[Assignment]
Keep to one stretch of the data below, the lines from the one with "This screenshot has height=212, width=375." up to and including the one with "This screenshot has width=635, height=476.", and return that stretch exactly.

Items from a data source:
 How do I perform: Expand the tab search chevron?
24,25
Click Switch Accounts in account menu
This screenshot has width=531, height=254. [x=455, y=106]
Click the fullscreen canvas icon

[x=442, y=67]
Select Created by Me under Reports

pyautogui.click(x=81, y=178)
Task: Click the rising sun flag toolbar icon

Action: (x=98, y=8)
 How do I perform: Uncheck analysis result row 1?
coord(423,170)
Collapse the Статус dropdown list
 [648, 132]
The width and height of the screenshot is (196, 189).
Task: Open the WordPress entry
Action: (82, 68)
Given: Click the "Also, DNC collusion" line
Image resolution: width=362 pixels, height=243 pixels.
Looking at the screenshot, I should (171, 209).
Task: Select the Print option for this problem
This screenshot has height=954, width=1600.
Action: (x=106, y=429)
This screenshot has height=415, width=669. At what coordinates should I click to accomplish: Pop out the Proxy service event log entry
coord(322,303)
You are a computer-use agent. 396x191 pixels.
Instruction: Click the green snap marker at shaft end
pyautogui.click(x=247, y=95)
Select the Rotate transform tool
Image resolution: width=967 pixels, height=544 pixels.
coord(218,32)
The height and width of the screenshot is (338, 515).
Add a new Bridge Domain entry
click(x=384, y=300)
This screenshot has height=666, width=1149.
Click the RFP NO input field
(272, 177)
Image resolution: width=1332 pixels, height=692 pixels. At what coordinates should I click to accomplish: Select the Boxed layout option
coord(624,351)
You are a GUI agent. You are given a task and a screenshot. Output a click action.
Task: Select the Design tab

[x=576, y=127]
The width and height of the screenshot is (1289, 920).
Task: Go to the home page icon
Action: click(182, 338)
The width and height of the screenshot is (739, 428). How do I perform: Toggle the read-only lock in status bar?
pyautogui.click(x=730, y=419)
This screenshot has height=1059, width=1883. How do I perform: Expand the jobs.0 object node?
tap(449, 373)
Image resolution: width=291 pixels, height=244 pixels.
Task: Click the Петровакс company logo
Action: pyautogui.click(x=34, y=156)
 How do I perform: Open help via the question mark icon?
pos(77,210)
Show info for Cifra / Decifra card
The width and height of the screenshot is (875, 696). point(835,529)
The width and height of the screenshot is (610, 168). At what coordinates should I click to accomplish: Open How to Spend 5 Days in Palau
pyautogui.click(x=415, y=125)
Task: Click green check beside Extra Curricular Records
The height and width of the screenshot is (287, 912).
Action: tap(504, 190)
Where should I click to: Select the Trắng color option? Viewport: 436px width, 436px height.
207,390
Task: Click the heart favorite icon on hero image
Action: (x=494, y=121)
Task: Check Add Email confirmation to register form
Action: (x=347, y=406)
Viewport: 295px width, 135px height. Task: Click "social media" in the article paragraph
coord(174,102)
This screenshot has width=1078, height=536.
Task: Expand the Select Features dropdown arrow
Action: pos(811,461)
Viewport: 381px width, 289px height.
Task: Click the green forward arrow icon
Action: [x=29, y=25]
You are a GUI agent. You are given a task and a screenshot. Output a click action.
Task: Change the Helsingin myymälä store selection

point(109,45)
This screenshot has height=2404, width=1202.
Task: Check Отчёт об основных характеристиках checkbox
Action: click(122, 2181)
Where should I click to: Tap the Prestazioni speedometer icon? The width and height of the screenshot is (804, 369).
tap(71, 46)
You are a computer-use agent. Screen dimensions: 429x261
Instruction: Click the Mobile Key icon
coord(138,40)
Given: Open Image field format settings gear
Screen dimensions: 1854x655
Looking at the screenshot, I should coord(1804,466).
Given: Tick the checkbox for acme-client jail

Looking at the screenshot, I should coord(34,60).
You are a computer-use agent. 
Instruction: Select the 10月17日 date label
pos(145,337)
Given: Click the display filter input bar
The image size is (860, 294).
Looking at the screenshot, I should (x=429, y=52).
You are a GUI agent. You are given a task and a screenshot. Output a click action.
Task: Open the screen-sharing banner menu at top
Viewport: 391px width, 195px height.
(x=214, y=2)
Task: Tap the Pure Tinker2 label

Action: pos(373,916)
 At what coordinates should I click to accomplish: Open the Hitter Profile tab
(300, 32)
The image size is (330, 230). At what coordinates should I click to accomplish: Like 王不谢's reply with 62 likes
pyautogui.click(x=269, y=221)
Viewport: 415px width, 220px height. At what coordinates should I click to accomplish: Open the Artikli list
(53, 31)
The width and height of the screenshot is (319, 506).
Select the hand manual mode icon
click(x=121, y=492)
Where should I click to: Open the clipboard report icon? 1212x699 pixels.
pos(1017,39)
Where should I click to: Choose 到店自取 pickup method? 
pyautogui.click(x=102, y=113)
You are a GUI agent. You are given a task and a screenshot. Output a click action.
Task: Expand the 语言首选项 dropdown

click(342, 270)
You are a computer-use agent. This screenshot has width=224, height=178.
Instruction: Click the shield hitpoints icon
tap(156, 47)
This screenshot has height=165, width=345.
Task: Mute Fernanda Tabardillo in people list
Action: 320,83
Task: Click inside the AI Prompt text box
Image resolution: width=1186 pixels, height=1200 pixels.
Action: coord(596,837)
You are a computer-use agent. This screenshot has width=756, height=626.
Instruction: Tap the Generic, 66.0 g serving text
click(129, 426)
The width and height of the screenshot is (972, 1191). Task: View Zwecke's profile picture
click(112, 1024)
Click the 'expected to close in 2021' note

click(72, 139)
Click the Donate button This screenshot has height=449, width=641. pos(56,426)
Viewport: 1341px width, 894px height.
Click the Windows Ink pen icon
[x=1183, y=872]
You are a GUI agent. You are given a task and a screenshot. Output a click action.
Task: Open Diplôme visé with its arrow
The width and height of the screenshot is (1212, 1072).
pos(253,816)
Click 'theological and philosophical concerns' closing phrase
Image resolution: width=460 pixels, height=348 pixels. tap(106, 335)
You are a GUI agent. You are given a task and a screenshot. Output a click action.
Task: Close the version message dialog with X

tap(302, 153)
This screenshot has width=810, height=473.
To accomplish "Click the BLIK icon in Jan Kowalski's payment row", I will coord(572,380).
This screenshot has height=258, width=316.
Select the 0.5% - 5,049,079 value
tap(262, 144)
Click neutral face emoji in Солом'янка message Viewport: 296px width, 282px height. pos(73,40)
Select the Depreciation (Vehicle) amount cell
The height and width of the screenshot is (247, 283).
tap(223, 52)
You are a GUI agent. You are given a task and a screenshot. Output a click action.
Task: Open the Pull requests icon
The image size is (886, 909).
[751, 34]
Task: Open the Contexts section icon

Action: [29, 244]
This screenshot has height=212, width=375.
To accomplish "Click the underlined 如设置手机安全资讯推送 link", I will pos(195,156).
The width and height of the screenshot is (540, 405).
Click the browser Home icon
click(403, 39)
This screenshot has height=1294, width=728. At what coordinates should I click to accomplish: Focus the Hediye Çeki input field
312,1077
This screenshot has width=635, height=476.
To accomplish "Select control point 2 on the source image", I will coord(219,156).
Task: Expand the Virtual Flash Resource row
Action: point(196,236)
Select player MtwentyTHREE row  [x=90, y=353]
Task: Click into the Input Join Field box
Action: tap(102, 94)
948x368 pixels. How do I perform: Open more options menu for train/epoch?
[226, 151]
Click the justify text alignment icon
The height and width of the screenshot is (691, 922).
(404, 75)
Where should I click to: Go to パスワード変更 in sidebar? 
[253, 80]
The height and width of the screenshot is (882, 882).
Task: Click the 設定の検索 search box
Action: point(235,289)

[Solution to this exercise]
This screenshot has height=212, width=375.
To accomplish "Click the underlined 如设置手机安全资讯推送 link", I will pos(195,156).
The width and height of the screenshot is (540, 405).
Click the browser Home icon
click(403, 39)
This screenshot has height=1294, width=728. At what coordinates should I click to accomplish: Focus the Hediye Çeki input field
312,1077
This screenshot has width=635, height=476.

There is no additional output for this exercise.